Die Einstellung zu Psychopharmaka ist bei jeder PsychotherapeutIn individuell verschieden und sie entwickelt sich auch während ihrer Praxis, abhängig vom Arbeitskontext und der Auswahl der PatientInnen. Für eine TherapeutIn ist es wichtig, sich bewusst zu machen, welche Beziehung sie zu einem bestimmten Medikament einer PatientIn hat. Sie kann folgendes Experiment versuchen: Sie setzt das Medikament auf einen leeren Stuhl und spricht zu ihm. So kann sie z. B. sagen: »Medikament, ich bin froh, dass wir einander gut ergänzen. Dank deiner Hilfe muss ich mir weniger Sorgen um den Patienten machen.« Oder sie kann sagen: »Medikament, ich mag dich nicht, weil du meine Therapie störst.

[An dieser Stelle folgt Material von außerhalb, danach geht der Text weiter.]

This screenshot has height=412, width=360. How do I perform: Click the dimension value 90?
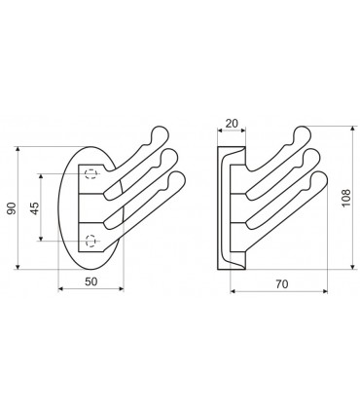coord(12,208)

Der Patient ist abhängig von dir geworden und ich würde dich wirklich gerne aus der Therapie raus haben. Aber das kann ich nicht, weil der Patient dich will. Ich fühle mich machtlos, du machst mich wütend. Er mag dich lieber als mich. Dank dir macht der Patient Fortschritte.« Vielleicht merkt die TherapeutIn, dass sie nichts über das Medikament weiß, dass sie mehr Informationen über seine Merkmale braucht, darüber lernen muss und dann ihre Beziehung zu ihm weiter erforschen kann.